Reproduce each entry exactly as written.
** Opening Data block **
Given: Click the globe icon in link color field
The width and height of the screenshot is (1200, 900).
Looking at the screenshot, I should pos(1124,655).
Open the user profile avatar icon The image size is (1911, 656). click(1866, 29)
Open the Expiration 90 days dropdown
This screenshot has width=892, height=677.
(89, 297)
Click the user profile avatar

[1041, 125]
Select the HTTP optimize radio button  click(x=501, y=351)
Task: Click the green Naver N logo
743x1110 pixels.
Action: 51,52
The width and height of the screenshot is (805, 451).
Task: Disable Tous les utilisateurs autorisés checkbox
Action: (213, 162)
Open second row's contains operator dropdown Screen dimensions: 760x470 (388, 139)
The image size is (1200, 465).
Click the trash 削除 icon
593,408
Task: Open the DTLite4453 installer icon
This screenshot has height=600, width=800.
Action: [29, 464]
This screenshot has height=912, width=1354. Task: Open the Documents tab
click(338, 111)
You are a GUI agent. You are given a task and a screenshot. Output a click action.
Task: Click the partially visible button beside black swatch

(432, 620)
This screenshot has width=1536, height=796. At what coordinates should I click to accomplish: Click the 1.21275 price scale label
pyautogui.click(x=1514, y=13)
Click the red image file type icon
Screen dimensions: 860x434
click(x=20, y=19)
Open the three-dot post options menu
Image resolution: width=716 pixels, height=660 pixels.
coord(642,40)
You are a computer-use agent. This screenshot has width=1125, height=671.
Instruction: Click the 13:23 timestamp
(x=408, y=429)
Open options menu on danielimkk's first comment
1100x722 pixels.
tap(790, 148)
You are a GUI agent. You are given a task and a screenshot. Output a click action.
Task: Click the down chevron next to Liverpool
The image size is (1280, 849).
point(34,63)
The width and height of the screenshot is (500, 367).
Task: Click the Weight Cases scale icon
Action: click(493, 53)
** Closing Data block **
- [Solution]
Given: Click the globe icon in link color field
The width and height of the screenshot is (1200, 900).
Looking at the screenshot, I should pos(1124,655).
Open the user profile avatar icon The image size is (1911, 656). click(1866, 29)
Open the Expiration 90 days dropdown
This screenshot has width=892, height=677.
(89, 297)
Click the user profile avatar

[1041, 125]
Select the HTTP optimize radio button  click(x=501, y=351)
Task: Click the green Naver N logo
743x1110 pixels.
Action: 51,52
The width and height of the screenshot is (805, 451).
Task: Disable Tous les utilisateurs autorisés checkbox
Action: (213, 162)
Open second row's contains operator dropdown Screen dimensions: 760x470 (388, 139)
The image size is (1200, 465).
Click the trash 削除 icon
593,408
Task: Open the DTLite4453 installer icon
This screenshot has height=600, width=800.
Action: [29, 464]
This screenshot has height=912, width=1354. Task: Open the Documents tab
click(338, 111)
You are a GUI agent. You are given a task and a screenshot. Output a click action.
Task: Click the partially visible button beside black swatch

(432, 620)
This screenshot has width=1536, height=796. At what coordinates should I click to accomplish: Click the 1.21275 price scale label
pyautogui.click(x=1514, y=13)
Click the red image file type icon
Screen dimensions: 860x434
click(x=20, y=19)
Open the three-dot post options menu
Image resolution: width=716 pixels, height=660 pixels.
coord(642,40)
You are a computer-use agent. This screenshot has width=1125, height=671.
Instruction: Click the 13:23 timestamp
(x=408, y=429)
Open options menu on danielimkk's first comment
1100x722 pixels.
tap(790, 148)
You are a GUI agent. You are given a task and a screenshot. Output a click action.
Task: Click the down chevron next to Liverpool
The image size is (1280, 849).
point(34,63)
The width and height of the screenshot is (500, 367).
Task: Click the Weight Cases scale icon
Action: click(493, 53)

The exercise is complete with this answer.